Paulino era un hombre muy curioso.

—¿Quién es usted? —preguntó.

—La esposa de León.

Del salto, Paulino se sentó en una butaca y se levantó con la misma precipitación.

—¡Oiga, oiga! —gritó—. ¿Quiere usted tomarme el pelo, señora?

—Haga lo que le digo, Paulino, y déjese de preguntas.

—¿Cómo? ¿También sabe quién soy yo?

—Sé que duerme usted al lado del despacho —dijo Berta burlona— y sé muchas cosas más de ustedes.

—¿Quién es usted?

—Ya se lo he dicho. Llame a León y dígale que venga inmediatamente a casa de su mujer.

—¡Atiza!

—¿Lo hace o no lo hace, Paulino?

—¿Y si no lo hiciera? —rezongó el hacendado con retintín.

—Si no lo hiciera, tomaría el auto e iría yo a su casa.

—Oiga…, ¿cómo se llama usted?

—Pregúnteselo a su hermano.

Y colgó.

En la hacienda, Paulino sacudió a su esposa.

—¿Qué pasa, Paulo? —preguntó Susana alarmada.

El marido se lo refirió con voz sofocada. Susana dio la vuelta en el lecho.

—¡Bah! Vives en las nubes.

—¿Qué quieres decir?

—Que lo sabe todo el mundo menos los hijos de Berta.

—¿Eh? ¿Qué dices?

—Déjame dormir, Paulo. Da el recado a tu hermano y acuéstate.
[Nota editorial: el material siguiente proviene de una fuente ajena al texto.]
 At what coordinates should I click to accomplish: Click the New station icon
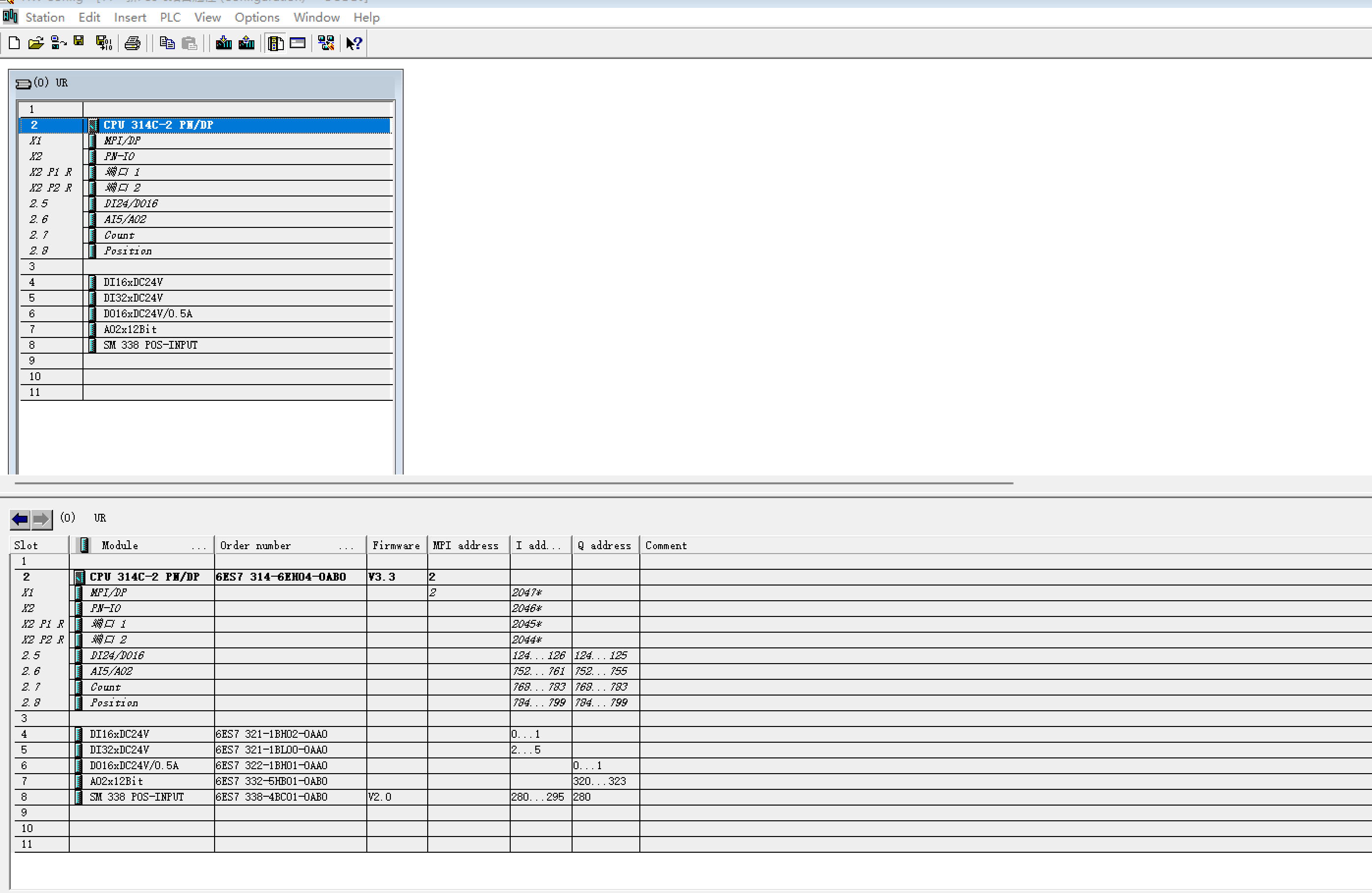point(14,43)
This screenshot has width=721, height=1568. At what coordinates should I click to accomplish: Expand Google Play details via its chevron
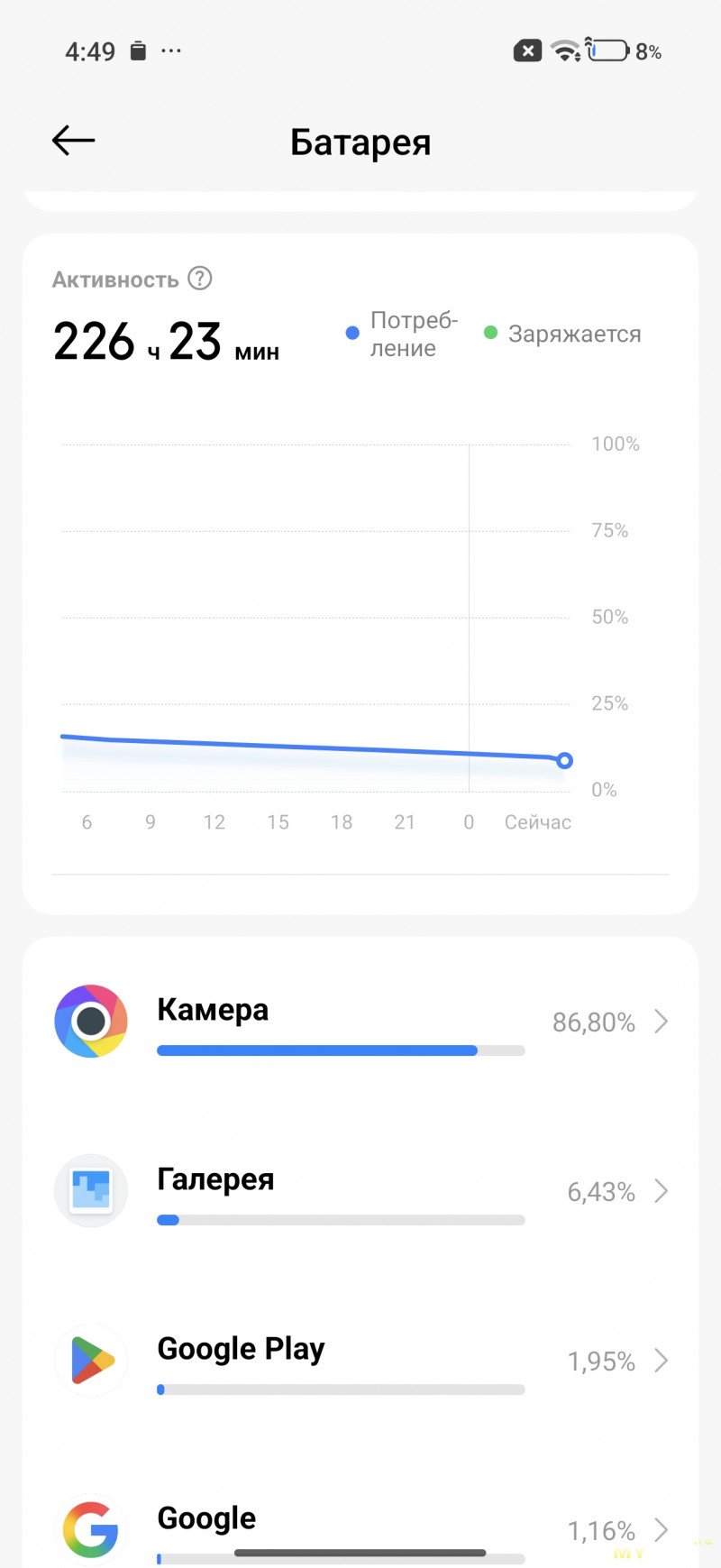click(662, 1361)
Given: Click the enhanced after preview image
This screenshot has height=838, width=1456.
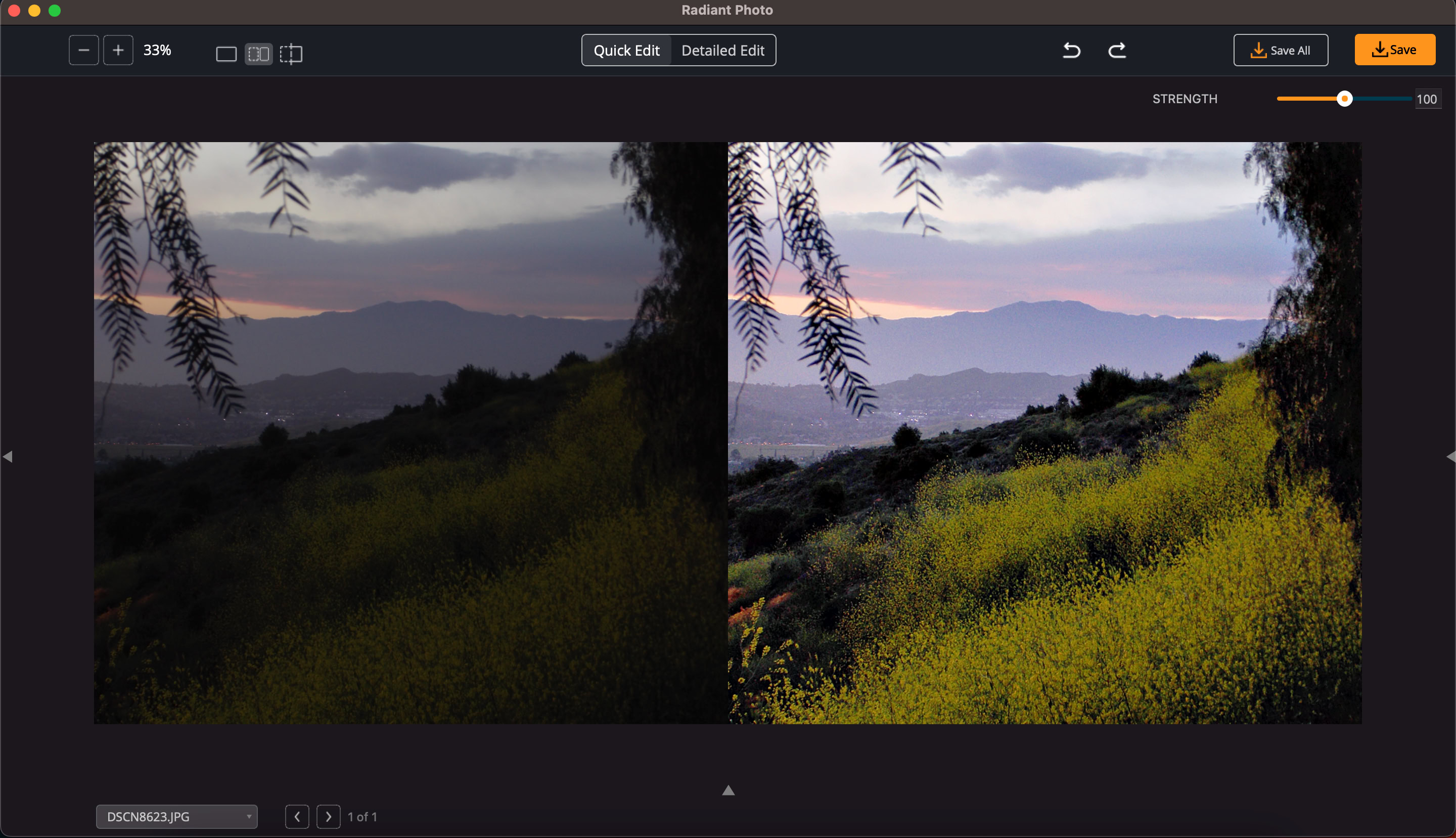Looking at the screenshot, I should [1044, 433].
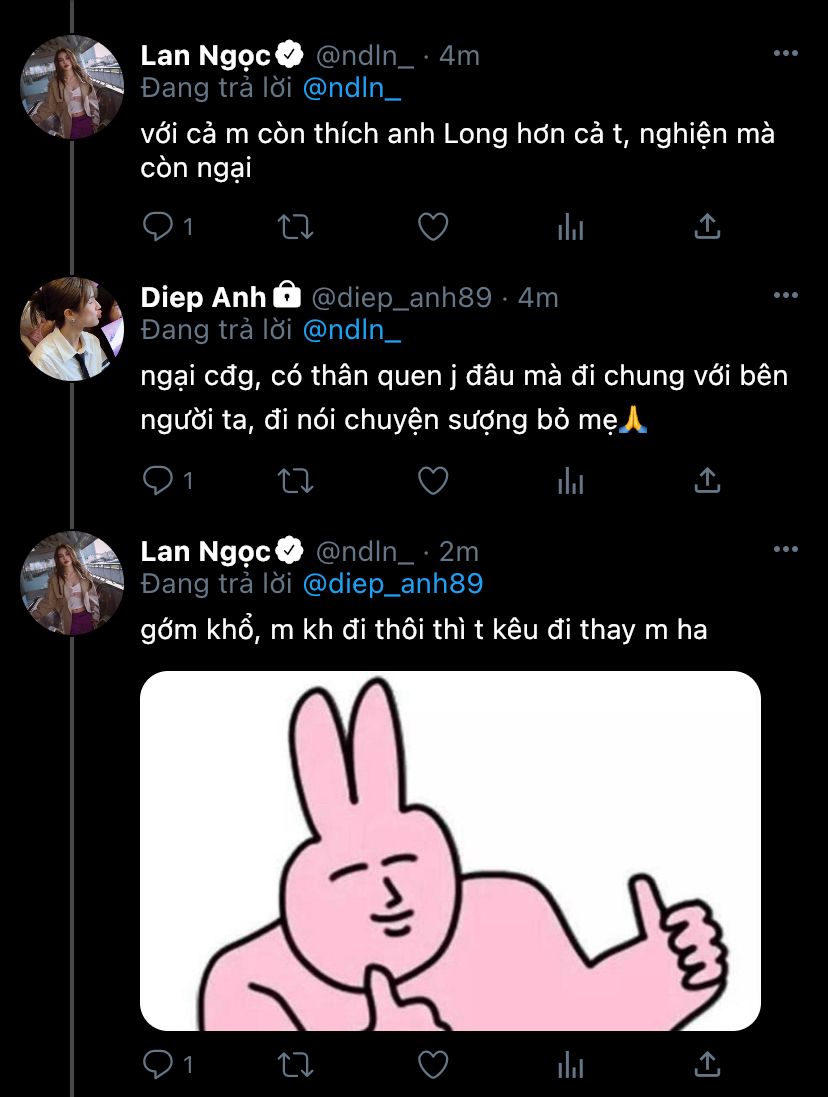Share Diep Anh's tweet

click(707, 481)
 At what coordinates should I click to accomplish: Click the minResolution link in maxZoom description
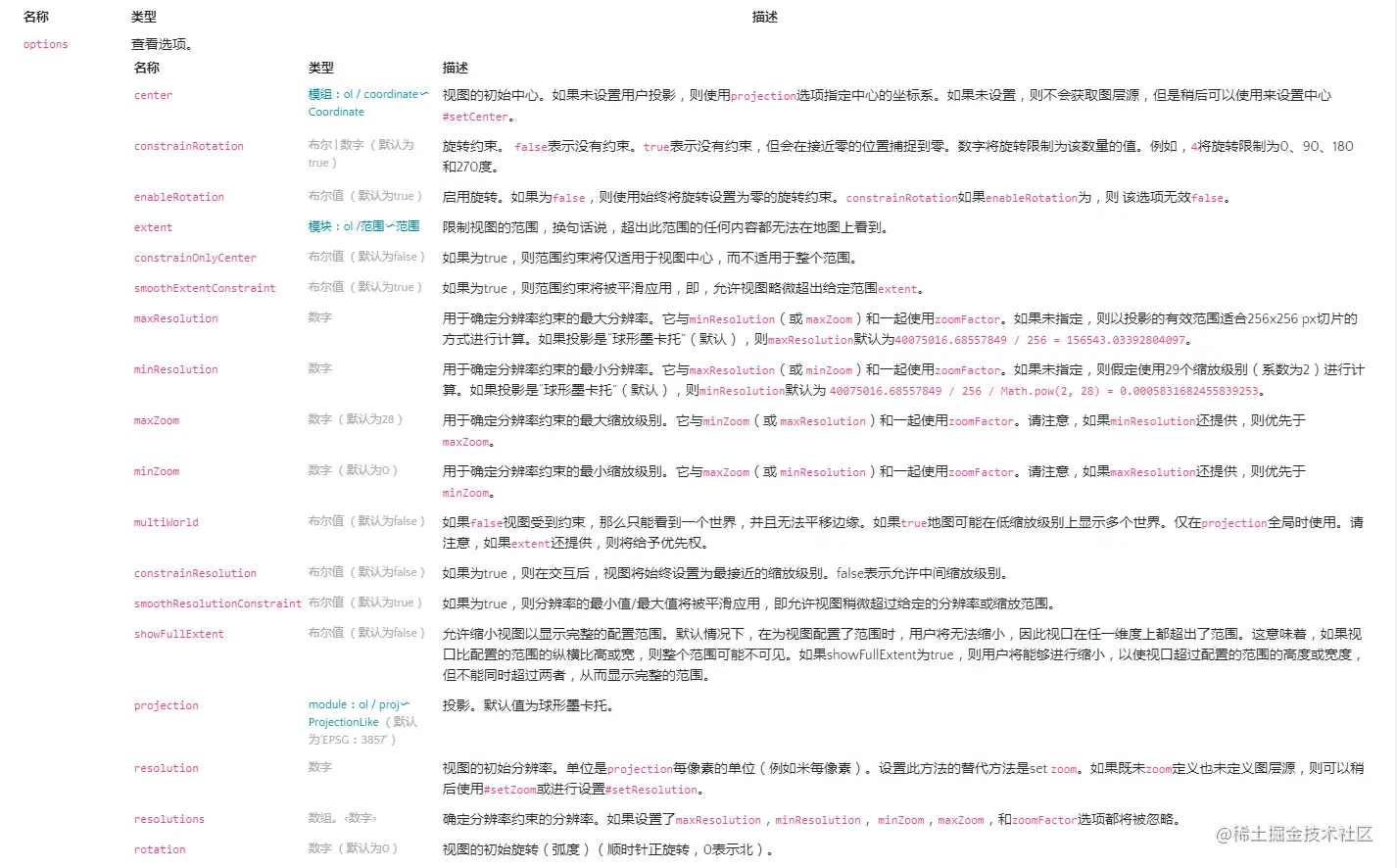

Si no pensaras tanto en las vacas y en la siega, te habrías enterado de lo que cuentan las muchachas de Berta, y lo que dice el sacristán…

—Dios del cielo —y echó a correr.

Entró en la alcoba de su hermano y lo sacudió.

—León, León…

Este se sentó en la cama.

—¿Qué demonios te pasa, Paulino? ¿Acaso se prendió fuego en el granero?

—No —rezongó—, pero me parece que tu corazón sí que está ardiendo.

—Por supuesto.

—Te llama tu mujer.

—Vamos, Paulo, déjame dormir.

—Te digo que te llama tu mujer.

León se tiró de la cama como un loco.

—¿Qué dices? ¿Qué dices? ¿Mi… mi…?

—Berta.

—Pero ¿quién te dijo a ti…? —se vestía mientras gritaba descompuesto.

—Al parecer lo sabe todo el mundo. Berta acaba de llamar por teléfono. No dijo su nombre, pero me pidió que te dijera de parte de tu mujer que vayas inmediatamente.

León había terminado de vestirse y salía rápido.

Subió al auto y lo puso en marcha. Nunca supo si condujo su coche hasta casa de Berta, o llegó volando. Cuando se disponía a llamar, la puerta cedió, y Berta, muy pálida, lo recibió en el umbral.